Meine Mutter - halb scheltend, halb lachend - hörte mich ein paar Tage lang, wie ich auf meiner Laute die grilla rapita sang, die sie seitdem mit alten Papieren aufbewahrt hat, die den Titel Lieder der Morgendämmerung trugen. Hier ist das Lied:
LA GRILLA RAPITA
Ach! was für ein schlimmes Mädchen!
Es hat das Gitter gebrochen
Der großen Getreideschwinge.
Und morgen wird das Getreide gesiebt!
si fa, fa re si, si re fa, si do re
Daraus macht es einen Käfig
Für seine die nächtliche Vorahnung
Bringenden Fledermäuse!
Das ist nicht erlaubt,
si fa, fa ...
Aber überall sucht man es,
Vermutlich hockt es
In seinem Speicherloch!
Gehen wir es strafen,
si fa, fa ...
Ach, das ist noch nicht alles.
Wir kommen ihm hinter die Schliche!
Ein Ofen, Schmelztiegel...
Das alles stinkt!
si fa, fa ...
Rufen wir nach seiner Großmutter!
Rufen wir nach seinem Großvater!
Es muß ein Ende nehmen.
Aber wie können wir es bloß strafen?
si fa, fa ...
Ich weiß nicht, mit welchem Vers der Refrain reimte.

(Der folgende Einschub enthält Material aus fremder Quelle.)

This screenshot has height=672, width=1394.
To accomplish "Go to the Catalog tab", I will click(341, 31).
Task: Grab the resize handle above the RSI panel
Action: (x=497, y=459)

Noch einige Jahre, und ich sollte, da meine Großeltern gestorben waren, meinen ruhigen Schlupfwinkel verlassen.
Die alte Ruine bewahrte die Abschiedsworte nicht lange, die ich an die Wand des kleinen Turms geschrieben hatte. - Es ist von ihr kein einziger Stein übrig.
ADIEUX AN MEINEN KLEINEN TURM
Adieu im Landhaus, mein verträumter Schlupfwinkel!
Adieu mein hoher Turm, allen Winden offen!
Deinen alten Mauern bleibt das Moos des Daches.
Und ich, zerbrechlicher Zweig durch den Sturm gebrochen,
Werde fern von dir den schnellen Strömen folgen.
Ohne mich wirst du die Rückkehr der Schwalben sehen,
Die in den Sommertagen am Rande der Dächer singen.
Doch, wenn ich wie sie flüchtend umherirre,
Sag mir, wird dann nichts fehlen unter den Türmen,
Wenn ihr trauriges Echo meine Stimme nicht wiedergibt?
III.
Von allen Bögen, die mein Großvater schrieb, ist mir ein einziger übriggeblieben; der Wind der Feindseligkeit bläst die Dinge wie die Wesen fort.
Hier ist dieses Blatt:
FÜR ANTIQUITÄTENHÄNDLER
Sie wollen Antiquitäten?
Hier sind zwei in den Türmen.
Sie bedecken die Nester der Schwalben:
Meine Frau und ich, alt und zerbrochen.
Die Vögel fühlen sich wohl am Fenster;
Wir fühlen uns wohl am Feuer.
Wir lieben den Sommer, unter den Buchen;
Den Winter, in diesem ruhigen Ort.
Hier, alles ist alt und gotisch;
Alles wird gleichsam entschwinden:
Die Greise, die antike Ruine;
Und das Kind wird sehr weit weggehen.
Noch ein Bogen, diesmal von meiner Großmutter, den sie nach dem Tode ihres Mannes schrieb: es ist alles, was ich von ihnen noch habe.
DER TOD
Die Trauer ist hinabgestiegen in mein trauriges Heim:
Der bleiche Tod sitzt am Feuer, und ich weine.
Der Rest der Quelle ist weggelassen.